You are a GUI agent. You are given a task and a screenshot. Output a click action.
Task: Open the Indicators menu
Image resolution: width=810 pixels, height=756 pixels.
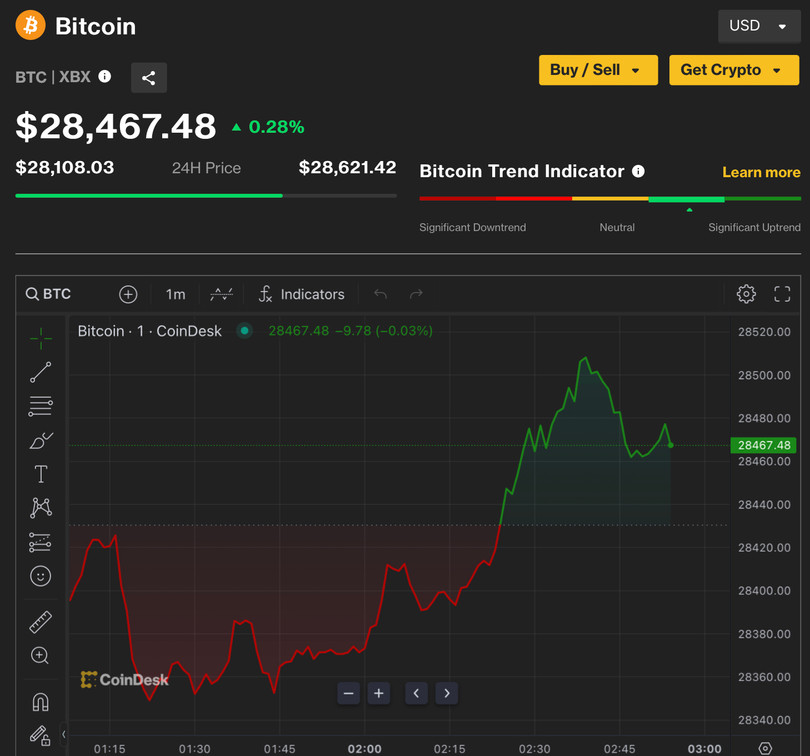(301, 294)
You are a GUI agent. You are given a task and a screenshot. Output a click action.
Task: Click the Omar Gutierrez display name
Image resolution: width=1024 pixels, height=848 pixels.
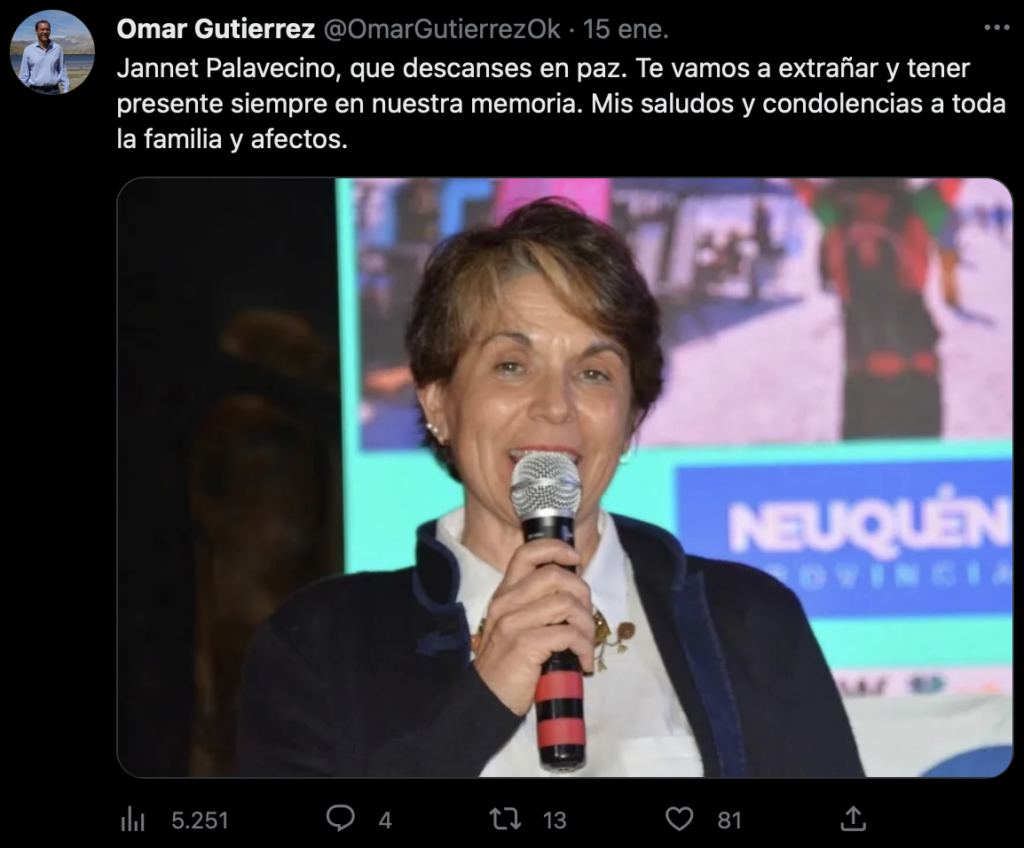[x=216, y=29]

WHAT THE TASK REQUIRES:
The lines to restate word for word run from the line that contains "Image resolution: width=1024" through the end of the entries above, both ends included. Leave out all pictures and write nothing else.

RESULT:
Image resolution: width=1024 pixels, height=848 pixels.
[x=216, y=29]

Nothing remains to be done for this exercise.